**Stored entries**

<<<<

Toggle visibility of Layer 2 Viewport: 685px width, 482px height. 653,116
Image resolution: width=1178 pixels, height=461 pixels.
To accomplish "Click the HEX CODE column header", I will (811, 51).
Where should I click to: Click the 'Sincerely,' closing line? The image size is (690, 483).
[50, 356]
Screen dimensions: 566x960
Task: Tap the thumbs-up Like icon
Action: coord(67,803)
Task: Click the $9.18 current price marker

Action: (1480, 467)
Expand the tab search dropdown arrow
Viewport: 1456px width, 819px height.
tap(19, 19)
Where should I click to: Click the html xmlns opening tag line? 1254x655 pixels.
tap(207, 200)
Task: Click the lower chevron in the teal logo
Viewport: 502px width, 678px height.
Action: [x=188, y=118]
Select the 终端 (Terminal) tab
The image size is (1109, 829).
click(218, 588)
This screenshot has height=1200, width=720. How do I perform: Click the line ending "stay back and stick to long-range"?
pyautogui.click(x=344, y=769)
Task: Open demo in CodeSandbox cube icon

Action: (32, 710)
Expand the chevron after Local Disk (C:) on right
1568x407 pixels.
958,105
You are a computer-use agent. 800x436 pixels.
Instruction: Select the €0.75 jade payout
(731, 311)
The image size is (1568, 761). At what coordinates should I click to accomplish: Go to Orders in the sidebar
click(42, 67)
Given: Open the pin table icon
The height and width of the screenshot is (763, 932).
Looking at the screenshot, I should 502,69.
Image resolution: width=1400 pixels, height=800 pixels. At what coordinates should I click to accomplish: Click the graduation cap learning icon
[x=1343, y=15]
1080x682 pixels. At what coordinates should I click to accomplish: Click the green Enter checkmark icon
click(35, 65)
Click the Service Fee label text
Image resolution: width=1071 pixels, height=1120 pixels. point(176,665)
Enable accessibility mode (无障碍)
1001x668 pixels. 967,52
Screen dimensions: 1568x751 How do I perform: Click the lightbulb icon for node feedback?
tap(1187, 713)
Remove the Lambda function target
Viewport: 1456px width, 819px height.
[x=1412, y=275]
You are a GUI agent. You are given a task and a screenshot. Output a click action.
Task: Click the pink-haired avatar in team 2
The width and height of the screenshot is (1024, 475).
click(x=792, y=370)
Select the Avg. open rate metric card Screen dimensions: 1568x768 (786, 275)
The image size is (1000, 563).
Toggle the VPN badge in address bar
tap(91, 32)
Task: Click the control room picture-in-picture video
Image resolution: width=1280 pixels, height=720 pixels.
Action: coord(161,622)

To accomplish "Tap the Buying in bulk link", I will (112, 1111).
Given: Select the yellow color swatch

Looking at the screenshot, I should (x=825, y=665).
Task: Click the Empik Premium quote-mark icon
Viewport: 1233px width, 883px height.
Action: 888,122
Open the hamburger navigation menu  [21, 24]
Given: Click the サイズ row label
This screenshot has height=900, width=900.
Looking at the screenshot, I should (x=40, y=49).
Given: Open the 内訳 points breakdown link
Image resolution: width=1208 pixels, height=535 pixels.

>>>>

Please reproduce all of the data above line for line, without changing anything.

**Worked answer**
Toggle visibility of Layer 2 Viewport: 685px width, 482px height. 653,116
Image resolution: width=1178 pixels, height=461 pixels.
To accomplish "Click the HEX CODE column header", I will (811, 51).
Where should I click to: Click the 'Sincerely,' closing line? The image size is (690, 483).
[50, 356]
Screen dimensions: 566x960
Task: Tap the thumbs-up Like icon
Action: coord(67,803)
Task: Click the $9.18 current price marker

Action: (1480, 467)
Expand the tab search dropdown arrow
Viewport: 1456px width, 819px height.
tap(19, 19)
Where should I click to: Click the html xmlns opening tag line? 1254x655 pixels.
tap(207, 200)
Task: Click the lower chevron in the teal logo
Viewport: 502px width, 678px height.
Action: [x=188, y=118]
Select the 终端 (Terminal) tab
The image size is (1109, 829).
click(218, 588)
This screenshot has height=1200, width=720. How do I perform: Click the line ending "stay back and stick to long-range"?
pyautogui.click(x=344, y=769)
Task: Open demo in CodeSandbox cube icon

Action: (32, 710)
Expand the chevron after Local Disk (C:) on right
1568x407 pixels.
958,105
You are a computer-use agent. 800x436 pixels.
Instruction: Select the €0.75 jade payout
(731, 311)
The image size is (1568, 761). At what coordinates should I click to accomplish: Go to Orders in the sidebar
click(42, 67)
Given: Open the pin table icon
The height and width of the screenshot is (763, 932).
Looking at the screenshot, I should 502,69.
Image resolution: width=1400 pixels, height=800 pixels. At what coordinates should I click to accomplish: Click the graduation cap learning icon
[x=1343, y=15]
1080x682 pixels. At what coordinates should I click to accomplish: Click the green Enter checkmark icon
click(35, 65)
Click the Service Fee label text
Image resolution: width=1071 pixels, height=1120 pixels. point(176,665)
Enable accessibility mode (无障碍)
1001x668 pixels. 967,52
Screen dimensions: 1568x751 How do I perform: Click the lightbulb icon for node feedback?
tap(1187, 713)
Remove the Lambda function target
Viewport: 1456px width, 819px height.
[x=1412, y=275]
You are a GUI agent. You are given a task and a screenshot. Output a click action.
Task: Click the pink-haired avatar in team 2
The width and height of the screenshot is (1024, 475).
click(x=792, y=370)
Select the Avg. open rate metric card Screen dimensions: 1568x768 (786, 275)
The image size is (1000, 563).
Toggle the VPN badge in address bar
tap(91, 32)
Task: Click the control room picture-in-picture video
Image resolution: width=1280 pixels, height=720 pixels.
Action: coord(161,622)

To accomplish "Tap the Buying in bulk link", I will (112, 1111).
Given: Select the yellow color swatch

Looking at the screenshot, I should (x=825, y=665).
Task: Click the Empik Premium quote-mark icon
Viewport: 1233px width, 883px height.
Action: 888,122
Open the hamburger navigation menu  [21, 24]
Given: Click the サイズ row label
This screenshot has height=900, width=900.
Looking at the screenshot, I should (x=40, y=49).
Given: Open the 内訳 points breakdown link
Image resolution: width=1208 pixels, height=535 pixels.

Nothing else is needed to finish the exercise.